### DATA TO USE
**********

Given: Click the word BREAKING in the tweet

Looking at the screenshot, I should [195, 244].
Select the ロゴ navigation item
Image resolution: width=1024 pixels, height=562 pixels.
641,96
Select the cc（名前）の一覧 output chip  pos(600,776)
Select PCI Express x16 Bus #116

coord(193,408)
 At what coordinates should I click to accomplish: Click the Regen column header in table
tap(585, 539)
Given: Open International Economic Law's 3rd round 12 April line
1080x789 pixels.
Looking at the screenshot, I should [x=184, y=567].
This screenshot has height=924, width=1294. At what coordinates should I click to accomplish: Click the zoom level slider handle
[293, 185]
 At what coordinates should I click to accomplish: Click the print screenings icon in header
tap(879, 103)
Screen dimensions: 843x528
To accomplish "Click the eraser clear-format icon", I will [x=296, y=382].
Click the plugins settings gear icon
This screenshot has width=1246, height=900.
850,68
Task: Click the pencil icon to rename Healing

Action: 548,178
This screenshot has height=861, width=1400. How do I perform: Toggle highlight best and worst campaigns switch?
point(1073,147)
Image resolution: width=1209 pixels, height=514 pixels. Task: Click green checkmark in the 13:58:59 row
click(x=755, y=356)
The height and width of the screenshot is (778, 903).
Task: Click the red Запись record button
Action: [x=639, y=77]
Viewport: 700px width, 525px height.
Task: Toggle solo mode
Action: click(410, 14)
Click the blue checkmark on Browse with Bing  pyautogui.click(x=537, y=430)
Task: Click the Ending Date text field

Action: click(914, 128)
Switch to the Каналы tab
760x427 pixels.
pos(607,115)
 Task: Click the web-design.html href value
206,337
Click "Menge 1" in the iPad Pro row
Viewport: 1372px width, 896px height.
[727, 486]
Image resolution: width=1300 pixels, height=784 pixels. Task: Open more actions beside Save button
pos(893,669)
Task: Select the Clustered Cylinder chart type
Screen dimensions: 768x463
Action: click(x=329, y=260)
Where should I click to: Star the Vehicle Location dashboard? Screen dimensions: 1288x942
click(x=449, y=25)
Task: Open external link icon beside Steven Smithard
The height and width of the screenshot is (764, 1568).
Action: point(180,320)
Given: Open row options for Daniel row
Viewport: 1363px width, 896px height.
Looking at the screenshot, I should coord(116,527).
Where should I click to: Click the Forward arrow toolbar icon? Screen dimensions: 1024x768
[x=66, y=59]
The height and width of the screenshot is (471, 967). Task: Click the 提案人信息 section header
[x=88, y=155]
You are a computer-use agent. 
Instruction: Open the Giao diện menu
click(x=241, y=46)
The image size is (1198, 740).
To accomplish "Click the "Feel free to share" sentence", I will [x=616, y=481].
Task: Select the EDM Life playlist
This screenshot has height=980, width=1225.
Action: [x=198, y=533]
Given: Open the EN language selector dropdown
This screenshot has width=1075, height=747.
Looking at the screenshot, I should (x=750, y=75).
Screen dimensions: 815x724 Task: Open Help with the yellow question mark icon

**********

### WORK REQUIRED
Please copy the line that contains "Where should I click to: Star" and each line after it through the end of the records, exactly, and no other lines.

### RESPONSE BELOW
Where should I click to: Star the Vehicle Location dashboard? Screen dimensions: 1288x942
click(x=449, y=25)
Task: Open external link icon beside Steven Smithard
The height and width of the screenshot is (764, 1568).
Action: point(180,320)
Given: Open row options for Daniel row
Viewport: 1363px width, 896px height.
Looking at the screenshot, I should coord(116,527).
Where should I click to: Click the Forward arrow toolbar icon? Screen dimensions: 1024x768
[x=66, y=59]
The height and width of the screenshot is (471, 967). Task: Click the 提案人信息 section header
[x=88, y=155]
You are a computer-use agent. 
Instruction: Open the Giao diện menu
click(x=241, y=46)
The image size is (1198, 740).
To accomplish "Click the "Feel free to share" sentence", I will [x=616, y=481].
Task: Select the EDM Life playlist
This screenshot has height=980, width=1225.
Action: [x=198, y=533]
Given: Open the EN language selector dropdown
This screenshot has width=1075, height=747.
Looking at the screenshot, I should (x=750, y=75).
Screen dimensions: 815x724 Task: Open Help with the yellow question mark icon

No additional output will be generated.